#### EXTRAIT CHOISI

En demi-pension dans une ferme, avec balcon fleuri d’où ils ont pu voir le rut du chevreuil dans la prairie en contrebas, à 150 mètres de distance …

Bernard nous raconte son séjour.

Cette année là, je me suis décidé à faire quelques photos de chevreuils.
Mais il m’a fallu tenir compte des horaires de groupe et d’autre part et surtout, de ce que la prairie où se poursuivaient les chevreuils n’était pas accessible “discrètement” (à l’insu des chevreuils et des hôtes de la pension).

La prairie où venaient les chevreuils se situe en bas à gauche de cette photo, prise un jour de brouillard.

Je n’ai donc eu comme possibilité que de faire un affût à côté de la maison (avec les enfants et chiens venant souvent me rendre visite !).

Il faut dire qu’en Autriche, qui regorgeait de cerfs et chevreuils, la population a bien diminué depuis une trentaine d’années. Du fait de l’arrivée des chasseurs allemands, qui paient grassement pour aller tirer leur animal, la population totale de cervidés a diminué de 90 % ! Même les parcs naturels régionaux subissent la pression de la chasse et l’on voit des miradors partout. Celui-ci est de confection ancienne, mais comme affût photo, il y a mieux !

Les chevreuils arrivaient du bois vers les 7 heures du matin et restaient dans la prairie jusque vers 9 heures. Très souvent, ils passaient ensuite la journée au frais, couchés dans le rideau d’arbres longeant le petit torrent. Le soir, ils commençaient leur manège vers les 20 heures, donc en pleine ombre due aux bois et à la montagne (il faut dire que là-bas, le soleil se lève et se couche 45 minutes plus tôt qu’à Paris).

Le 2 août a eu lieu un énorme orage de grêle, qui a haché menu toute la végétation. A partir de ce soir-là, je n’ai plus revu les chevreuils, qui avaient occupé en 2005 la même place de rut jusque vers le 15 août.
Mais j’ai eu la chance de voir d’autres animaux à quelque distance de là, notamment un brocard qui cherchait sa femelle vers les 6 heures du matin, donc l’équivalent de nos 5 h 15 (1600 ISO, d’où un certain grain)

A part cela, alors que je tentais un affût chevreuil en bordure de bois, un rouge-queue noir a accepté de se faire tirer le portrait (il y en avait toute une famille autour de la ferme).

Suivi d’une bergeronnette des ruisseaux…

… et d’un chat qui est sorti soudainement du bois à 4,5 mètres de moi, aussi surpris que je l’étais !

Comme quoi, lorsqu’on fait un affût, il faut s’attendre à tout ! Je ne sais si le campagnol capturé était encore vivant, mais ce qui est sûr, c’est que le chat le rapportait à ses chatons, dans la grange.

########

| CONSIGNE |
Recopiez mot pour mot le passage de l'extrait sur les chevreuils, de « En demi-pension dans » à « raconte son séjour. ». Basez-vous uniquement sur l'extrait.

#### BLOC DE DONNÉES

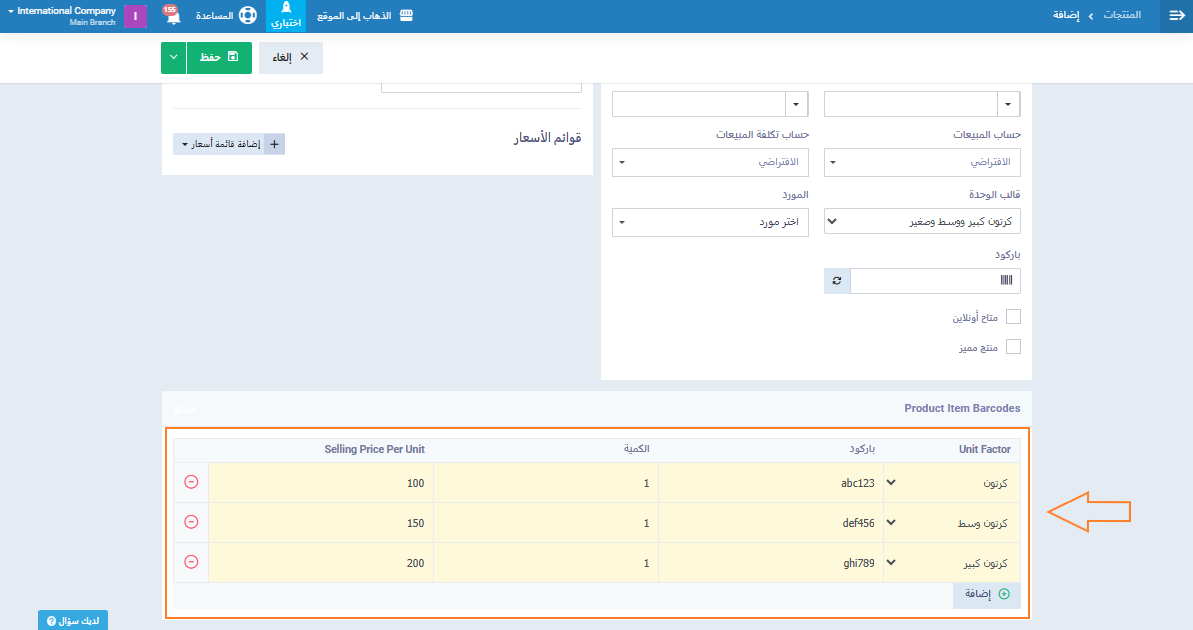Open the اختر مورد supplier dropdown
This screenshot has width=1193, height=630.
pyautogui.click(x=710, y=221)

########

| RÉPONSE RÉDIGÉE |
En demi-pension dans une ferme, avec balcon fleuri d’où ils ont pu voir le rut du chevreuil dans la prairie en contrebas, à 150 mètres de distance …

Bernard nous raconte son séjour.